VI. Most edifying is it too, as it seems to me, to consider what our Lord says about the reactionary effect upon one's self of disregard of His most solemn injunction. He adds to that injunction the warning, "Lest they trample them under their feet, and turn again and rend you."

i. Zealous men in these days affect the popularizing of the Catholic religion by dwelling particularly upon the humanity of our Lord. They never weary of pointing out how altogether of our own race He was, not only in taking a veritable human body, with man's soul and mind and will, but even yielding Himself to the imperfections and ignorances of our nature. They do not quite dare to say that He could commit sin, but so great is their desire that each sinner may find our Lord to be in every respect his brother, that they are prepared to profess their belief that He laid aside His divinity in order to be human. How could He be truly tempted unless it were possible for Him to have yielded to the Tempter? How could He know what our ignorance is unless He too was ignorant? How could He sympathize with our hopelessness unless He did truly experience upon the Cross the woe of despair? One writer or preacher seems to vie with another in glorifying the humanity of the Master by minimizing His divinity more and more. They are casting pearls before swine. There are a plenty of dull sensuous ones of the earth who care naught for this sort of advance of Christian teachers towards them. They may never be induced to take interest in the matter at all. Yet if at last goaded into expressing themselves in one way or another, they are more than likely to turn upon their persistent instructors with the scornful taunt, If Christ be such as you declare Him to be, He is not God and cannot save. Thinking to humanize the divine life those who deny our Lord's omniscience will some day awake to find themselves Arians.
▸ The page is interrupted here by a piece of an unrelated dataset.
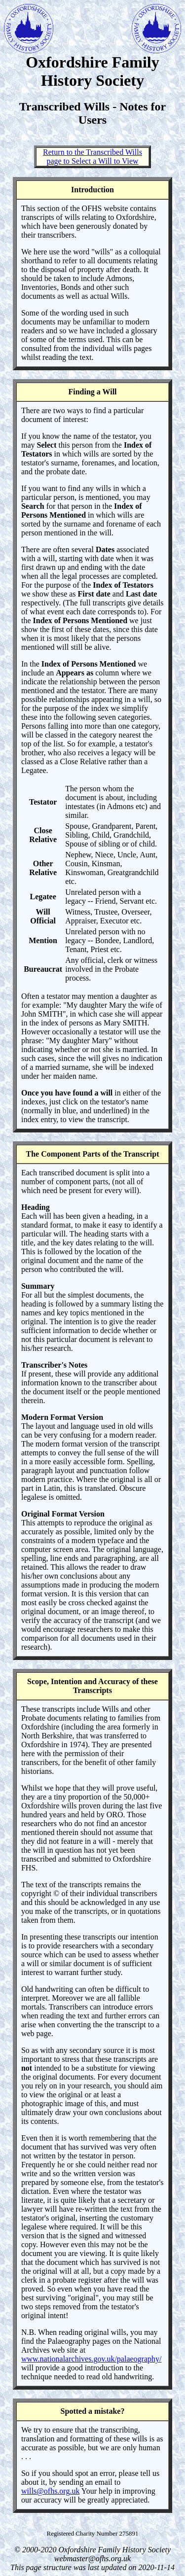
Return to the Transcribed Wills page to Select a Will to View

3. The very same sort of thing is going on today with the Bible. Eager evangelists, anxious to commend the Word to the indifferent and the careless, are conceding this and yielding that to the critics and the unbelieving scientists. The Bible is not the Word of God, it only contains it; so they begin. Much of it is uninspired, some of it is actually untrue. The part that is inspired is no more inspired than other good books. And so it goes on, until at last the men of this world who really care nothing about the matter at all, are forced to take a cynical interest in it by the pertinacity of their would-be shepherds, and turn on them with the brutal avowal that they believe the whole thing to be a lie, and there is no divine Bible. And if no Word of God, why any God? The pearls have been cast before swine. What wonder that these presently trample the precious things under their feet and turn again to rend the foolish men who so wantonly cast them there?

I do not believe there could be anything much more fatal to true religion than the notion that it can be popularized by disregarding its unearthly sanctity and tearing the veil from off all its mysteries. If it be God's religion it must partake of His holiness, and He will not suffer His creatures to set that aside with impunity.